Pourquoi ce théâtre aux armées ? Pourquoi ne rase-t-on pas gratis les ennemis pour faire plaisir à BHL et sa presse-système ? Pourquoi le monde libre des Madelin, Hollande et consorts ne détruit-il pas mieux le monde ?


Mais que se passe-t-il donc enfin ? La démocratie reculerait devant la miette chinoise et le nanisme russe, devant la bébête immonde iranienne et le microbe vénézuélien ou nord-coréen ?

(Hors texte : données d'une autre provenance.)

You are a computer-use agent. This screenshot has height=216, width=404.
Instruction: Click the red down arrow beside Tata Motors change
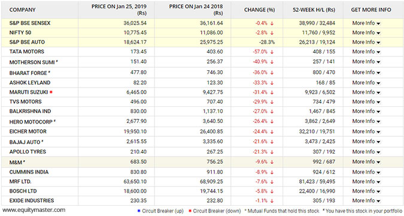pyautogui.click(x=272, y=52)
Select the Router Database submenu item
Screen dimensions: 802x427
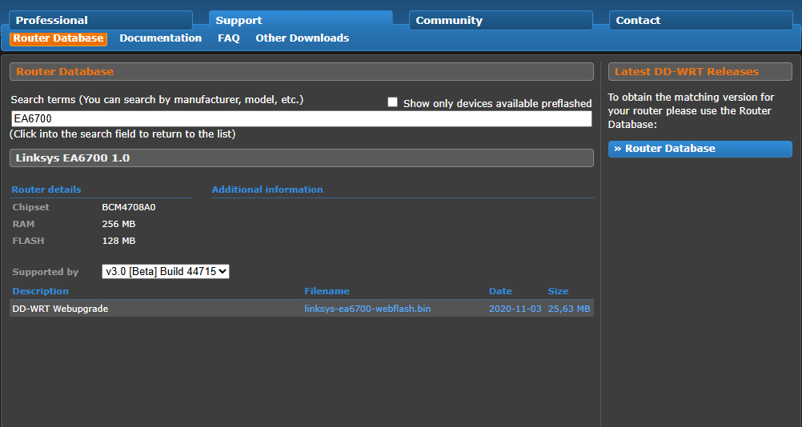coord(58,38)
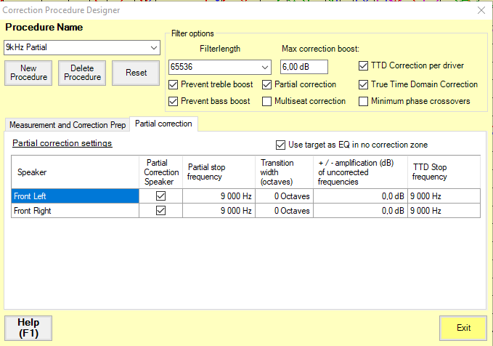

Laissons parler un des rares experts, notre ami Philippe Grasset, qui publie dimanche un texte essentiel dans Dedefensa.org. Le texte se nomme nûment : « taper sur Kim ? Avec quoi ? ».


« Tout cela a par ailleurs suscité des réactions de plus en plus nombreuses, quoique de façon discrète, de commentateurs et de techniciens de la chose quant aux capacités réelles des USA contre la Corée du Nord. Récemment une voix très-officieuse et secrètement dissidente de la hiérarchie dans Pacific Command se demandait avec quoi le président Trump prétend effectuer ces attaques alors que personne, dans les principales bases US dans le Pacifique, n’est prêt à une attaque de cette importance, et qu’il faudrait « au moins six mois de préparation pour disposer des forces disponibles et utilisables dans des conditions telles qu’elles pourraient lancer de telles attaques et être en même temps prêtes à repousser des contre-attaques nord-coréennes… »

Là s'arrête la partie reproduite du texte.